Tampilkan postingan dengan label sejarah. Tampilkan semua postingan
Tampilkan postingan dengan label sejarah. Tampilkan semua postingan

Sejarah Sholawat Badar

Shalawat Badar adalah “Lagu Wajib” Nahdlatul Ulama. Berisi puji-pujian kepada Rasulullah SAW dan Ahli Badar (Para Sahabat yang mati syahid dalam Perang Badar). Berbentuk Syair, dinyanyikan dengan lagu yang khas.

Shalawat Badar digubah oleh Kia Ali Mansur Banyuwangi, salah seorang cucu dari KH. Muhammad Shiddiq Jember tahun 1960. Kiai Ali Mansur  saat itu menjabat Kepala Kantor Departemen Agama Banyuwangi, sekaligus menjadi Ketua PCNU di tempat yang sama. Proses terciptanya Shalawat Badar penuh dengan misteri dan teka-teki.

Konon, pada suatu malam, ia tidak bisa tidur. Hatinya merasa gelisah karena terus menerus memikirkan situasi politik yang semakin tidak menguntungkan NU. Orang-orang PKI semakin leluasa mendominasi kekuasaan dan berani membunuh kiai-kiai di pedesaan. Karena memang kiai-lah pesaing utama PKI saat itu.
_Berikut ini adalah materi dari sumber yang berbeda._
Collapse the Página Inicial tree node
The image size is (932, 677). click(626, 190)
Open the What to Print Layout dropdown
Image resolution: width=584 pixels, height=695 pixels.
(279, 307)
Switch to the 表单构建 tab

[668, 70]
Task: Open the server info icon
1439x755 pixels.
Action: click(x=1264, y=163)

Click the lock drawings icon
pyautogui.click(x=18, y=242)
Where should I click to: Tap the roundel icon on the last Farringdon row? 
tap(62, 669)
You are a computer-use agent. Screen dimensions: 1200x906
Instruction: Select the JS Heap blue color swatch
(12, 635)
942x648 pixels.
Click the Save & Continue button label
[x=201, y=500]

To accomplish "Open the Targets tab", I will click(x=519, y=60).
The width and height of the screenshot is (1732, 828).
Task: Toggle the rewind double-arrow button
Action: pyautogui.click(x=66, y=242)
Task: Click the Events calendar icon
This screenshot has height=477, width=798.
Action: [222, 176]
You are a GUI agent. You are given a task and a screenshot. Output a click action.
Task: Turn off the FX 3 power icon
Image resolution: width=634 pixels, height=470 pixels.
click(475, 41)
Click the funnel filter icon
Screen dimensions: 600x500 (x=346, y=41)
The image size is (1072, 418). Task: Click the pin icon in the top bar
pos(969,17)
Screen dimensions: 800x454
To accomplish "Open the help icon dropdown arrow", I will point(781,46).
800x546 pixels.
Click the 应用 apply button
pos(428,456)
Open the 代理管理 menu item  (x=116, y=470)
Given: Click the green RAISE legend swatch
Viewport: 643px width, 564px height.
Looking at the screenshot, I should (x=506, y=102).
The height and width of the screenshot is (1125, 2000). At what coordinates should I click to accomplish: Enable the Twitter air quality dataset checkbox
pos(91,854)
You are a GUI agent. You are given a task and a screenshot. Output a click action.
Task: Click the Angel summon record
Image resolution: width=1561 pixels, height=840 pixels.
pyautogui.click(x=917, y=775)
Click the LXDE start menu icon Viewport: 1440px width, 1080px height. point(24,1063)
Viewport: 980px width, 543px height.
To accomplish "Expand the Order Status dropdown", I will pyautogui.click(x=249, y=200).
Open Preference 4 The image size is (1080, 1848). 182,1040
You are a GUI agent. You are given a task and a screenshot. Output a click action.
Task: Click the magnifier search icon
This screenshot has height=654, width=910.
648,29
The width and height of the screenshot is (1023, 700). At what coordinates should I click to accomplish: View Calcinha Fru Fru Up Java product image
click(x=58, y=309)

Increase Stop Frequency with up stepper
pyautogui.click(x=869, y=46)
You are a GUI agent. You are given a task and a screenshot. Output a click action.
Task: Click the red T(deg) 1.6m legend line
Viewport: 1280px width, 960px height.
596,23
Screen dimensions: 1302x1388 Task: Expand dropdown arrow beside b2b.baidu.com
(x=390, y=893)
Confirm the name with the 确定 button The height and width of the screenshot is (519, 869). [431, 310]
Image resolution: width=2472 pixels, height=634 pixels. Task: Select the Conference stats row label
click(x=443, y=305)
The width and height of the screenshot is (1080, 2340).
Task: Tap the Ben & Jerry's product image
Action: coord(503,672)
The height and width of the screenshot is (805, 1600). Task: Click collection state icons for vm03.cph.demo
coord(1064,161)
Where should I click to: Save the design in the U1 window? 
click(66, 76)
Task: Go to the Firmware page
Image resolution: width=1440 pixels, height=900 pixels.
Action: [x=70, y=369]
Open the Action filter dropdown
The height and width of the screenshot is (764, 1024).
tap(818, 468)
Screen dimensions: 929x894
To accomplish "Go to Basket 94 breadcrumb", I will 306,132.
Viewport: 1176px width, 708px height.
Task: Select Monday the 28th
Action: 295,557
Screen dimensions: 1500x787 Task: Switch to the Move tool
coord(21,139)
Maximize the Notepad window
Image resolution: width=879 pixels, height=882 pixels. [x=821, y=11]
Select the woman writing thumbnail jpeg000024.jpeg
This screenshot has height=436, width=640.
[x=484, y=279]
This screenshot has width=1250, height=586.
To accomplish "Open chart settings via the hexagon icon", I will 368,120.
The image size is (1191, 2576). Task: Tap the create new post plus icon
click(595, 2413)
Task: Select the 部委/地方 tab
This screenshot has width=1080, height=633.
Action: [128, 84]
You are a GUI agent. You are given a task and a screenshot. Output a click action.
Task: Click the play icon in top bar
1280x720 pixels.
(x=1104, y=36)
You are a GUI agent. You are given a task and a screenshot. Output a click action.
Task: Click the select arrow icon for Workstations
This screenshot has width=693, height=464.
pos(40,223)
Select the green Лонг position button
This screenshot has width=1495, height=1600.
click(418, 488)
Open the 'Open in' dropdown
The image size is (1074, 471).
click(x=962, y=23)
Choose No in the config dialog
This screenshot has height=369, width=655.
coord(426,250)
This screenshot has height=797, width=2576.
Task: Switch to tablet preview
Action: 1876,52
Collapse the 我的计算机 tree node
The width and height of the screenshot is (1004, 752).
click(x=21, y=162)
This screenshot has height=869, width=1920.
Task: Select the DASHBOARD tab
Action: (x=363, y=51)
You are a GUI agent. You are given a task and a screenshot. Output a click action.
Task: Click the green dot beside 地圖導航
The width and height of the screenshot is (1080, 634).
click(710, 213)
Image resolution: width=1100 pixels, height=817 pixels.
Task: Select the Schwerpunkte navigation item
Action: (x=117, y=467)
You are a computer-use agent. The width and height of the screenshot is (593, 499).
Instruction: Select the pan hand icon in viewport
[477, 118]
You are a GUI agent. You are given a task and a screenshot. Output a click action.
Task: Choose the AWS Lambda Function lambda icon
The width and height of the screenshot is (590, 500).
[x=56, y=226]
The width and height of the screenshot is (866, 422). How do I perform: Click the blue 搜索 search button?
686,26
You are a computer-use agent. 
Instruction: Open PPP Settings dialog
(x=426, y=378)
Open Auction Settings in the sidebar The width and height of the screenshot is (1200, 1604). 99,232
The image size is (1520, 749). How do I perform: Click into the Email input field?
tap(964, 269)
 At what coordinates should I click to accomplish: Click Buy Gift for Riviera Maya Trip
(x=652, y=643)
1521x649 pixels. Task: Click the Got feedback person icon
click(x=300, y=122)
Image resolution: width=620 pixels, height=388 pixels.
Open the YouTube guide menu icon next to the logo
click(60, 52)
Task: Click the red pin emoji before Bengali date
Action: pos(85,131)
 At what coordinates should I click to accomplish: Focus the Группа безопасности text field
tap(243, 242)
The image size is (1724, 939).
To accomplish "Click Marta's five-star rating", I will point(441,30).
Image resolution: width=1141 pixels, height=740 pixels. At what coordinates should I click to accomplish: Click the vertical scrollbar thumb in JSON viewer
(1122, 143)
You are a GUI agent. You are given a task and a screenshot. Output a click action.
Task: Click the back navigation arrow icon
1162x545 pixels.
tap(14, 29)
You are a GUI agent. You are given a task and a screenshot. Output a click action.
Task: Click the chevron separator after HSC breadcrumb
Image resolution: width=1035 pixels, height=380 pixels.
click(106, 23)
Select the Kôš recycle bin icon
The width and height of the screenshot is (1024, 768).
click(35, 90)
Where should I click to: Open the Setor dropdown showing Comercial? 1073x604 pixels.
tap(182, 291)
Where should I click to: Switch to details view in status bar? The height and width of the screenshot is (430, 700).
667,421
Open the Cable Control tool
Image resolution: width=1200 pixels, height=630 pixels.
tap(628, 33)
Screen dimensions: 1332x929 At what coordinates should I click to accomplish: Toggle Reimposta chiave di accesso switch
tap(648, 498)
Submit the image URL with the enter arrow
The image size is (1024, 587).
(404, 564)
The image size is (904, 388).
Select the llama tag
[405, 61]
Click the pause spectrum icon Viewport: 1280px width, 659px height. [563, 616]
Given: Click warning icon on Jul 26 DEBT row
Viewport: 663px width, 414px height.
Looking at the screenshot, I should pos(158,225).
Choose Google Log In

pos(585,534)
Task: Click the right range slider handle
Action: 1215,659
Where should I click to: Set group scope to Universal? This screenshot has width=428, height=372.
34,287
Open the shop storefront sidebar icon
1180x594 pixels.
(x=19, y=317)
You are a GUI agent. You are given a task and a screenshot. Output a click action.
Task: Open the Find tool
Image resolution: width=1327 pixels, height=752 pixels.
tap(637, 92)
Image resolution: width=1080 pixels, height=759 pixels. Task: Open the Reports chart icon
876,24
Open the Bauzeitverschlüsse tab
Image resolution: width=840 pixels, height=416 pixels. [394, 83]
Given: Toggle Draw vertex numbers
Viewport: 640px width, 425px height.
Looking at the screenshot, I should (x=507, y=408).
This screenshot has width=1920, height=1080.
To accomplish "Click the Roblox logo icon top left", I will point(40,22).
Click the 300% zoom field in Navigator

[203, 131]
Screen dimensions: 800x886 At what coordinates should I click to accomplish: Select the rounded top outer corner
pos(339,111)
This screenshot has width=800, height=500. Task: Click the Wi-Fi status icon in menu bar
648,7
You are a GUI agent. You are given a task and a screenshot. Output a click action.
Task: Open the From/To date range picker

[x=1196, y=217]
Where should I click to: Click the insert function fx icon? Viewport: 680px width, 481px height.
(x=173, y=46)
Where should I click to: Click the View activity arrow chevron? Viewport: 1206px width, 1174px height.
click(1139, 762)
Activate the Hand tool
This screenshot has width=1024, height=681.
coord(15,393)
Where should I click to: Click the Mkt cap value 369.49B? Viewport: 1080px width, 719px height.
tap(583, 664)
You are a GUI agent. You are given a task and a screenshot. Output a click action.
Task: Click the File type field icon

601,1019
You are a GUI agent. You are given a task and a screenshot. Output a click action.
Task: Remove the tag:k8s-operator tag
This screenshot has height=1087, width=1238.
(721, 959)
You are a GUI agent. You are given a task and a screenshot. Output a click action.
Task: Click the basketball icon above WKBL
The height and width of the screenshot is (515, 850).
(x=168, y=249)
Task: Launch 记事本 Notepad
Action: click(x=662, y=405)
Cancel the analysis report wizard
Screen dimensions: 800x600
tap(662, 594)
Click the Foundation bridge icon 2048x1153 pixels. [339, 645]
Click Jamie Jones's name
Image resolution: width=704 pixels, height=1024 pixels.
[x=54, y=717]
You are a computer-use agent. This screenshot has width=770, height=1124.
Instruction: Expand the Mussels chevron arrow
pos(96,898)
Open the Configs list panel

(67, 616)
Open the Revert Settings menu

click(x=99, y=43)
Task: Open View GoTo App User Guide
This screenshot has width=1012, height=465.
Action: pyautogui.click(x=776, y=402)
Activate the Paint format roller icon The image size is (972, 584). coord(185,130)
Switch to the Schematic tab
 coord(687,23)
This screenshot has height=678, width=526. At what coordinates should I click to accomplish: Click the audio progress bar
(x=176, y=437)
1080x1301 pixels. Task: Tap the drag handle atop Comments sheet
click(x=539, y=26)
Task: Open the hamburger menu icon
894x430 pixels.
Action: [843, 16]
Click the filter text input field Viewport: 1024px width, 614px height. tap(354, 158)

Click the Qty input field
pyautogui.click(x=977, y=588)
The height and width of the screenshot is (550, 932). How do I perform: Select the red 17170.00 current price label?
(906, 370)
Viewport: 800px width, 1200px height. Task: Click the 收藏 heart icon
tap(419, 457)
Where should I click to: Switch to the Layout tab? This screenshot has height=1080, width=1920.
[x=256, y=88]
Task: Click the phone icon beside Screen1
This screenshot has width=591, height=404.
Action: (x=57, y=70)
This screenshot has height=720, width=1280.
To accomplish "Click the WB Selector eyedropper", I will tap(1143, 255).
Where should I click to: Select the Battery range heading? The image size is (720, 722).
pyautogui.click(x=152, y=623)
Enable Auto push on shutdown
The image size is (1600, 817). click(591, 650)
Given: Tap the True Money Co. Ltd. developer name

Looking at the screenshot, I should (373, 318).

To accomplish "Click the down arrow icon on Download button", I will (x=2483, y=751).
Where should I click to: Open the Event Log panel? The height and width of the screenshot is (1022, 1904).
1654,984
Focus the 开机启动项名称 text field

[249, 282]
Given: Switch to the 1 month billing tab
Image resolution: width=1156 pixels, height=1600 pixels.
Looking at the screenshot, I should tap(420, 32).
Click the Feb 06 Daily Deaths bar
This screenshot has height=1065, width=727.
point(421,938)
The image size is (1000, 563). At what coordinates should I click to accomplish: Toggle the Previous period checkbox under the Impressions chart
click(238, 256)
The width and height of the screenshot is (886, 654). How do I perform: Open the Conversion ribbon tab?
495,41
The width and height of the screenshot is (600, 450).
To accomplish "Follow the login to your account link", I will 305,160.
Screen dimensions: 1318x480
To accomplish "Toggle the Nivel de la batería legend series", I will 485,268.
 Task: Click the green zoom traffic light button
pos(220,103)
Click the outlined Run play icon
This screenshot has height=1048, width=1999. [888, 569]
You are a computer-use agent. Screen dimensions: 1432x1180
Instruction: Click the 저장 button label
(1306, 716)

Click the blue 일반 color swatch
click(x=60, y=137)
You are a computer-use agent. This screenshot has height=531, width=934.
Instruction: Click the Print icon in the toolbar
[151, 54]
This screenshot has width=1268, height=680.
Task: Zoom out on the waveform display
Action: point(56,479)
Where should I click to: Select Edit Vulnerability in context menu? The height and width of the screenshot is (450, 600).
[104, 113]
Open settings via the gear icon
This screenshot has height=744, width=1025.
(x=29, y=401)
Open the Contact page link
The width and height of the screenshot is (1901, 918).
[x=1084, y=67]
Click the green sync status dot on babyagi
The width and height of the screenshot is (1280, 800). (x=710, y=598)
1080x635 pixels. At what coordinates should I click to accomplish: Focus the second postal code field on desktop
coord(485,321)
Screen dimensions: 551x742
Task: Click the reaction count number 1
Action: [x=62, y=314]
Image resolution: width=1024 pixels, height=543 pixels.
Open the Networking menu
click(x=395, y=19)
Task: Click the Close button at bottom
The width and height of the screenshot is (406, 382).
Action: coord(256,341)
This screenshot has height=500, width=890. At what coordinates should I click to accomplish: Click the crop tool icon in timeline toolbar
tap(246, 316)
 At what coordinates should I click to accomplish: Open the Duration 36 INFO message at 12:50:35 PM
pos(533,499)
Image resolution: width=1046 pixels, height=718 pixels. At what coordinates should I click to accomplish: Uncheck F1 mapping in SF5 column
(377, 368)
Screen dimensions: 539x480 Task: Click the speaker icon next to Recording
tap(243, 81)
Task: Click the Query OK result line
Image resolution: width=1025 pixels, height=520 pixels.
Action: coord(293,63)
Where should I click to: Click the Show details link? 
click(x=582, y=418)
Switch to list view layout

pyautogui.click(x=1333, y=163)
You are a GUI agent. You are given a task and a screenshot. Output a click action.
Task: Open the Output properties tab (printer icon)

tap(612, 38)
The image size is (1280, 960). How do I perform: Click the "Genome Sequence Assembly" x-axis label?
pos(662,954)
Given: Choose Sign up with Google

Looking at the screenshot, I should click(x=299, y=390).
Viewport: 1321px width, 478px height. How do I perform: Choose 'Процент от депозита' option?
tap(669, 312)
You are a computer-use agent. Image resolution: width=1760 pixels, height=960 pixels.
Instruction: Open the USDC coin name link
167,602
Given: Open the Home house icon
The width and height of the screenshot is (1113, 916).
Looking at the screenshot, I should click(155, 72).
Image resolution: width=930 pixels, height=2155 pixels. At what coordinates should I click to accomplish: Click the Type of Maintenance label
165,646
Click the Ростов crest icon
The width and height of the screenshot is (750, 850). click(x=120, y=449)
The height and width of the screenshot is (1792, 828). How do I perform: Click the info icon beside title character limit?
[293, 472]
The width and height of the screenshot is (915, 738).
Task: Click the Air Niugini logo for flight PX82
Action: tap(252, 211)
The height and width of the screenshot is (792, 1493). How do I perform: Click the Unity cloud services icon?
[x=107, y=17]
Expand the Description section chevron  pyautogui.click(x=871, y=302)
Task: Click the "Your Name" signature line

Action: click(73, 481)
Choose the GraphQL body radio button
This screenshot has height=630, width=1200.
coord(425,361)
Sambil merenung, Kiai Ali Mansur terus memainkan penanya diatas kertas, menulis syair-syair dalam bahasa arab. Dia memang dikenal mahir membuat syair sajak ketika masih belajar di Pesantren Lirboyo, Kediri.

Kegelisahan Kiai Ali Mansur berbaur dengan rasa heran, karena malam sebelumnya bermimpi didatangi para habib berjubah putih-hijau. Semakin mengherankan lagi, karena pada saat yang sama istrinya bermimpi bertemu Rasulullah SAW. Keesokan harinya mimpi itu ditanyakan pada Habib Hadi Al-Haddar Banyuwangi. Habib Hadi menjawab: “ Itu Ahli Badar, ya Akhy.” Kedua mimpi aneh dan terjadi secara bersamaan itulah yang mendorong dirinya menulis syair, yang kemudian dikenal dengan Shalawat Badar.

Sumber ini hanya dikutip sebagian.